▸ **Entries**
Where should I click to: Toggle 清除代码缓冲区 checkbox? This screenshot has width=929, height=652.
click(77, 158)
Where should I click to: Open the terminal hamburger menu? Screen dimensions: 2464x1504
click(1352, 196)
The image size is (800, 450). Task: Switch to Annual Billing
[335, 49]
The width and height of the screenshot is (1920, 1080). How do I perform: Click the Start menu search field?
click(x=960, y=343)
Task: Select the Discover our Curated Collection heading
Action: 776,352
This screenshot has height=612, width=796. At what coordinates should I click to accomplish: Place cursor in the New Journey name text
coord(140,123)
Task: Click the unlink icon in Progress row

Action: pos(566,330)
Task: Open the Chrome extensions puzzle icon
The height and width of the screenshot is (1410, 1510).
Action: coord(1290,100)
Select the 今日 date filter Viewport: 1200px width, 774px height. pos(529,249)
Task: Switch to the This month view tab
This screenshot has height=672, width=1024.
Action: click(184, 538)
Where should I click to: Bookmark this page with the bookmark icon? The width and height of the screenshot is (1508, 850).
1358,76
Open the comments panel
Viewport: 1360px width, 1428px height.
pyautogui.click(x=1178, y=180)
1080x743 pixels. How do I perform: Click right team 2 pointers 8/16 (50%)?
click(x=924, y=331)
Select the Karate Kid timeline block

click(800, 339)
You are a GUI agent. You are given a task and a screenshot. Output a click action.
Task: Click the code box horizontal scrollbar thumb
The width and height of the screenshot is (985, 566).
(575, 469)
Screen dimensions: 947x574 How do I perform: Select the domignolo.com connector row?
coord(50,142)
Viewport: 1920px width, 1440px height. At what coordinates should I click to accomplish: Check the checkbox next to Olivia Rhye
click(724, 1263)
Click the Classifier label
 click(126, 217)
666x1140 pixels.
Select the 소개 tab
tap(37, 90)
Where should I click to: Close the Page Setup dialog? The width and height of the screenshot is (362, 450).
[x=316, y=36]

▸ **Set exercise**
Count the lines in the listing above that contain the string "what", matching case exactly. Give only the number.

▸ **Solved problem**
2